Вера повела себя несколько иначе. У неё навернулись слёзы на глазах, и она побагровела.
— Я не хотела обидеть тебя, доченька! Прости меня дуру старую и грешную! Ну, прости и извини! Я больше не буду! Хочешь куплю цветы — настоящие — и дам Симочке, чтобы он подарил тебе их от своего имени? Ну, будет, девочка моя!
Вера вдруг улыбнулась.
— Успокойся, ма. Действительно глупо получилось с этим веником.
Серафим не знал, как реагировать, осознав: хотел сделать как лучше, но получилось, как и всегда в таких случаях...
— Хуже некуда, — отметила Надя.
— Ничего, бывает. На ошибках учатся. Идёмте к столу, — позвала Вера.
Стол оказался праздничным. Главным блюдом на нём явился пирог.
— По случаю чего праздник, бабоньки? — проглотила Надя слюну.
— По случаю крещения Симы, — выдала бабуля. — Разве не повод?
— А то! И ещё какой!
Надя обожала мамин пирог, и ту научила печь бабуля. Однако Вера превзошла её в данном кулинарном изделии. Надя готова была вкусить мамино кондитерское изделие, но вместо выпечки пришлось для начала хлебать щи.

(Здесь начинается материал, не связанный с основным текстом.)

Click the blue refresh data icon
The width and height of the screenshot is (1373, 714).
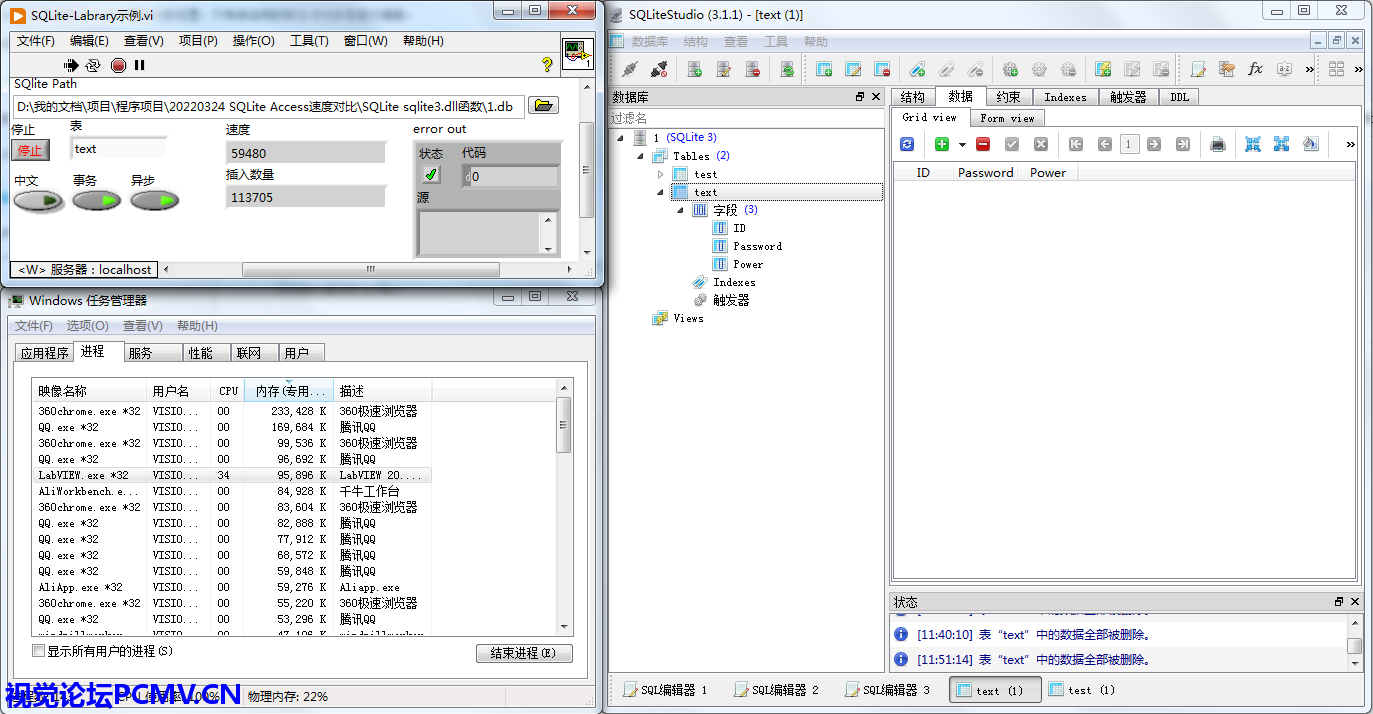907,144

— По старой русской традиции, — заметила бабуля, поясняя Серафиму.
— Нет, — воспротивилась Надя, отодвинув тарелку. — Это я не ем! Я не козёл!
— Конечно, козочка моя, — придвинула Вера тарелку к дочери. — Щи свежие — из свежей капусты! И очень полезны для здоровья и фигуры.
— Скажи это какой-нибудь толстой дуре или бабуле... — всё ещё упиралась Надя.
— Чего?! — отреагировала старуха-мать. — И кто дура в доме у нас?